Exercise requirements :: When you reach the line that holds "Tap the cellular signal status icon", start copying exactly and keep going through the final line of the data, leaving out pictures.

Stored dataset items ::
[Start of section]

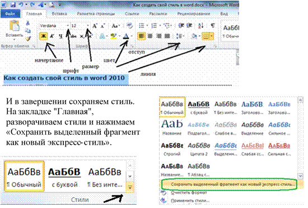Click the bulleted list icon

pyautogui.click(x=142, y=26)
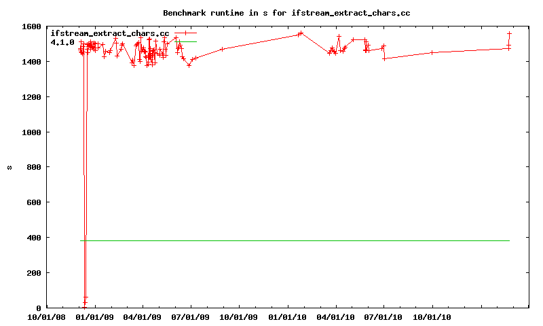Click the 10/01/10 x-axis date label
Viewport: 543px width, 326px height.
click(432, 316)
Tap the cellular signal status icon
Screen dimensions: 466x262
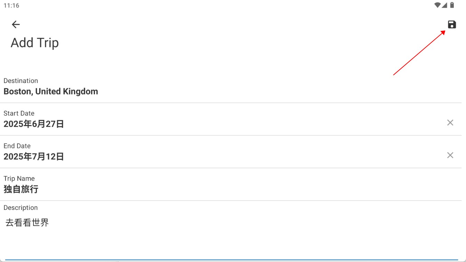pos(444,5)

[End of section]

Response to the exercise ::
Tap the cellular signal status icon
Screen dimensions: 466x262
pos(444,5)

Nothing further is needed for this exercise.